Your instructions – Quote the following material verbatim, line for line, with no changes.

Provided records –
================================
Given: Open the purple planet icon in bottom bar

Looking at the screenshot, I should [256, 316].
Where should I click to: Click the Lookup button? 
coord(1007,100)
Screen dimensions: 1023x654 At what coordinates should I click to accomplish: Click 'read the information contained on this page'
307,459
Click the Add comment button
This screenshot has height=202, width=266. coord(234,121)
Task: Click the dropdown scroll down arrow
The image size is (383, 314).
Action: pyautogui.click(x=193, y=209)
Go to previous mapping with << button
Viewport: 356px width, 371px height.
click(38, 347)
================================
Worked solution –
Given: Open the purple planet icon in bottom bar

Looking at the screenshot, I should [256, 316].
Where should I click to: Click the Lookup button? 
coord(1007,100)
Screen dimensions: 1023x654 At what coordinates should I click to accomplish: Click 'read the information contained on this page'
307,459
Click the Add comment button
This screenshot has height=202, width=266. coord(234,121)
Task: Click the dropdown scroll down arrow
The image size is (383, 314).
Action: pyautogui.click(x=193, y=209)
Go to previous mapping with << button
Viewport: 356px width, 371px height.
click(38, 347)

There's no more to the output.